**WORK INSTRUCTION**.
Output exactly what appears from the line containing "[instagram] (1031, 2215)" to the end of the data below, and nothing more.

▬▬▬▬▬▬

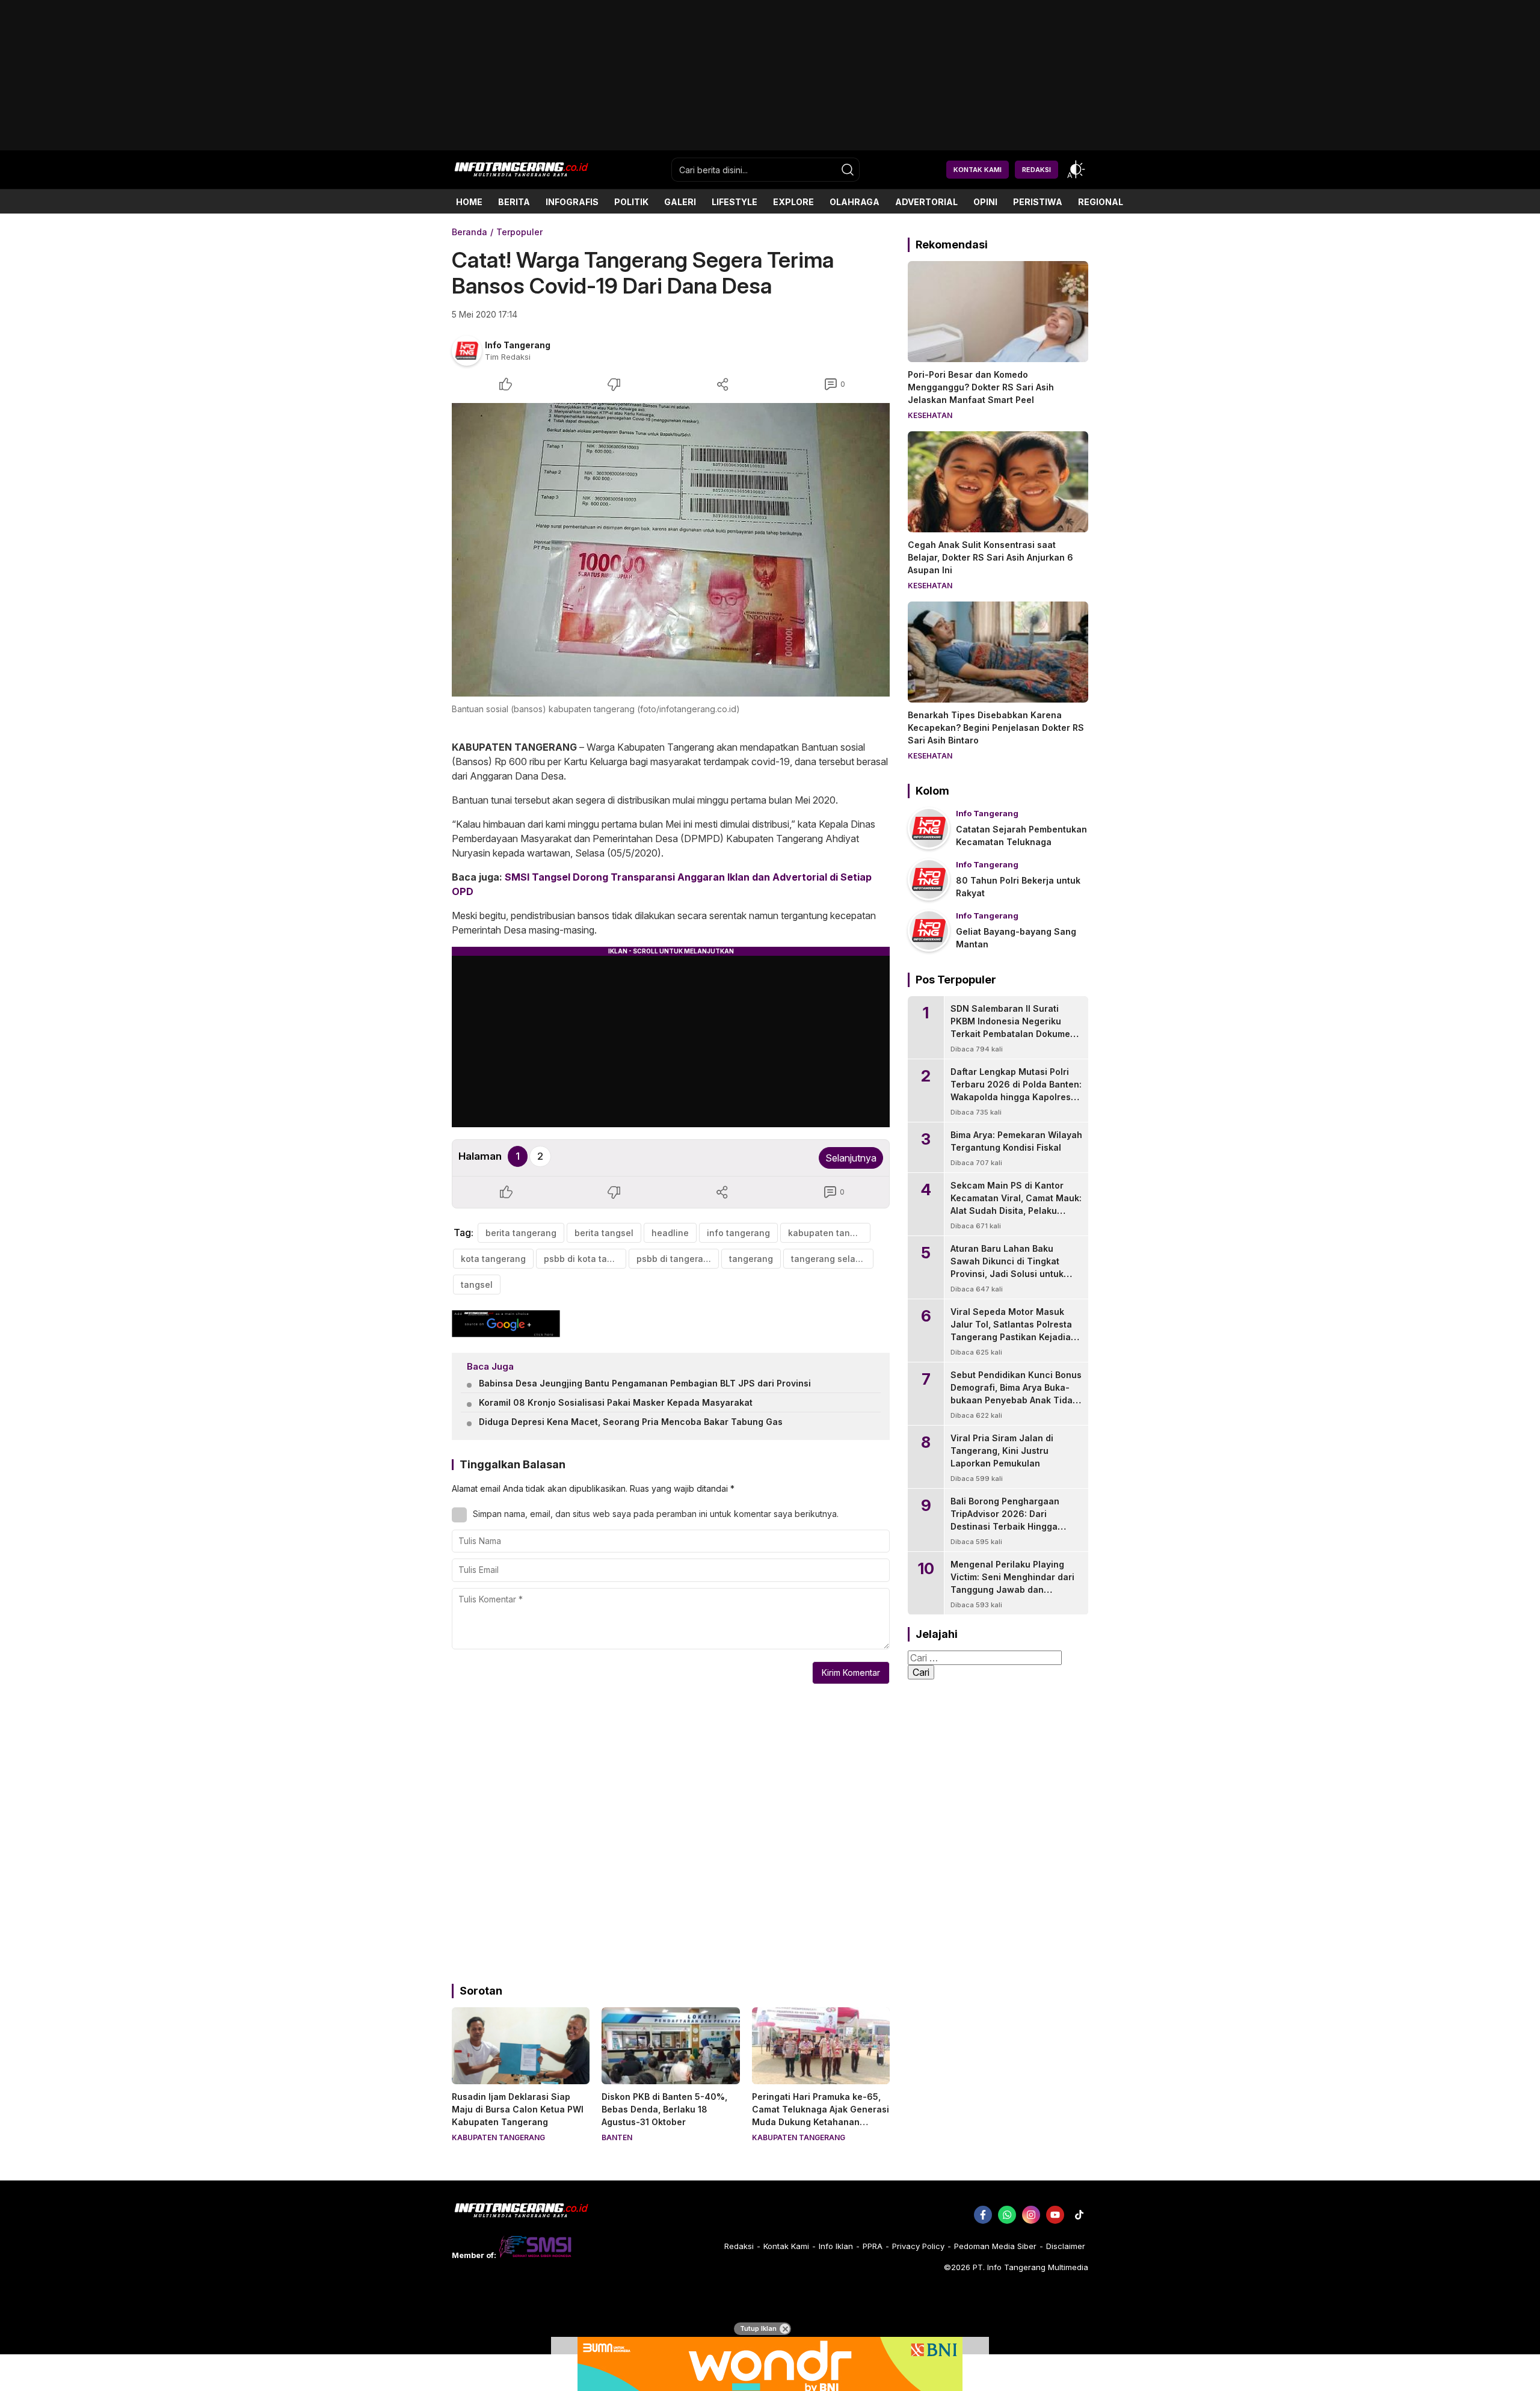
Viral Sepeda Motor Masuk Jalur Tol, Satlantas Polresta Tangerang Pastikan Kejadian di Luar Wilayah (1013, 1330)
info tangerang (738, 1233)
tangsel (477, 1284)
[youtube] (1055, 2215)
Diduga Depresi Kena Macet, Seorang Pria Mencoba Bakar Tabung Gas (631, 1422)
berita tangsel (603, 1233)
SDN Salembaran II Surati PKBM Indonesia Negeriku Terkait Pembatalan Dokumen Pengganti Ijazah (1013, 1027)
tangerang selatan (830, 1259)
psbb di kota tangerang (585, 1259)
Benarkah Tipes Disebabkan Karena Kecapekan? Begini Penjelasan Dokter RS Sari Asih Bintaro (996, 727)
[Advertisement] (770, 146)
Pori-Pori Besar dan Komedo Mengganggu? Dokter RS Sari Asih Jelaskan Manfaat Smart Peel (981, 387)
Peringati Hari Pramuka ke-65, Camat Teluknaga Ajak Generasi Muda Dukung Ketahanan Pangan (820, 2115)
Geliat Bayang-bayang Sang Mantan (1016, 937)
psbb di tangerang (675, 1259)
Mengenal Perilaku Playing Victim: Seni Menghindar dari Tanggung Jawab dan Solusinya (1012, 1583)
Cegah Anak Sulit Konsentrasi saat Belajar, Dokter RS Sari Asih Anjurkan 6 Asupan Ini (990, 557)
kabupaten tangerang (829, 1233)
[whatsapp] (1007, 2215)
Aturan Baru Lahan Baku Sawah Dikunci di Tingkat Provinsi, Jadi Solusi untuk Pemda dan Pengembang (1007, 1267)
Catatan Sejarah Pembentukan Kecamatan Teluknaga (1021, 835)
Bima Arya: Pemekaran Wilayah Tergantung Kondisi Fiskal (1016, 1141)
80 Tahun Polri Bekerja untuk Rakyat (1018, 886)
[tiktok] (1079, 2215)
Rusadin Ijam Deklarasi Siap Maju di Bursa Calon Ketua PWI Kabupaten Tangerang (518, 2109)
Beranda (469, 232)
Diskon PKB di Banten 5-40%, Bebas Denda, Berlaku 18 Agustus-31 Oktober (664, 2109)
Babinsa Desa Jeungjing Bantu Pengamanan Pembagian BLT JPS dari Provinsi (645, 1383)
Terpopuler (519, 232)
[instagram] (1031, 2215)
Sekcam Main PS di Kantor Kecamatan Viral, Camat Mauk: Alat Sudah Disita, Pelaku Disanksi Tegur (1016, 1204)
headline (670, 1233)
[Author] (467, 351)
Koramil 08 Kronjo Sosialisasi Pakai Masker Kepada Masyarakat (616, 1402)
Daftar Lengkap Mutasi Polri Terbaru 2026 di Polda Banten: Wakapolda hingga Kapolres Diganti (1016, 1090)
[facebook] (983, 2215)
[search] (848, 170)
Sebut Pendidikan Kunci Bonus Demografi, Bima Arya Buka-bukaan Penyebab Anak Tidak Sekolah (1016, 1394)
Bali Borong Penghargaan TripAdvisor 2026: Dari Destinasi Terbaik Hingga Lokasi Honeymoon (1004, 1520)
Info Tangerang (517, 345)
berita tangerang (520, 1233)
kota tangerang (493, 1259)
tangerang (751, 1259)
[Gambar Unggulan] (671, 550)
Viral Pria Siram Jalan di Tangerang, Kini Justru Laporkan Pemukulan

▬▬▬▬▬▬

**RESPONSE**.
[instagram] (1031, 2215)
Sekcam Main PS di Kantor Kecamatan Viral, Camat Mauk: Alat Sudah Disita, Pelaku Disanksi Tegur (1016, 1204)
headline (670, 1233)
[Author] (467, 351)
Koramil 08 Kronjo Sosialisasi Pakai Masker Kepada Masyarakat (616, 1402)
Daftar Lengkap Mutasi Polri Terbaru 2026 di Polda Banten: Wakapolda hingga Kapolres Diganti (1016, 1090)
[facebook] (983, 2215)
[search] (848, 170)
Sebut Pendidikan Kunci Bonus Demografi, Bima Arya Buka-bukaan Penyebab Anak Tidak Sekolah (1016, 1394)
Bali Borong Penghargaan TripAdvisor 2026: Dari Destinasi Terbaik Hingga Lokasi Honeymoon (1004, 1520)
Info Tangerang (517, 345)
berita tangerang (520, 1233)
kota tangerang (493, 1259)
tangerang (751, 1259)
[Gambar Unggulan] (671, 550)
Viral Pria Siram Jalan di Tangerang, Kini Justru Laporkan Pemukulan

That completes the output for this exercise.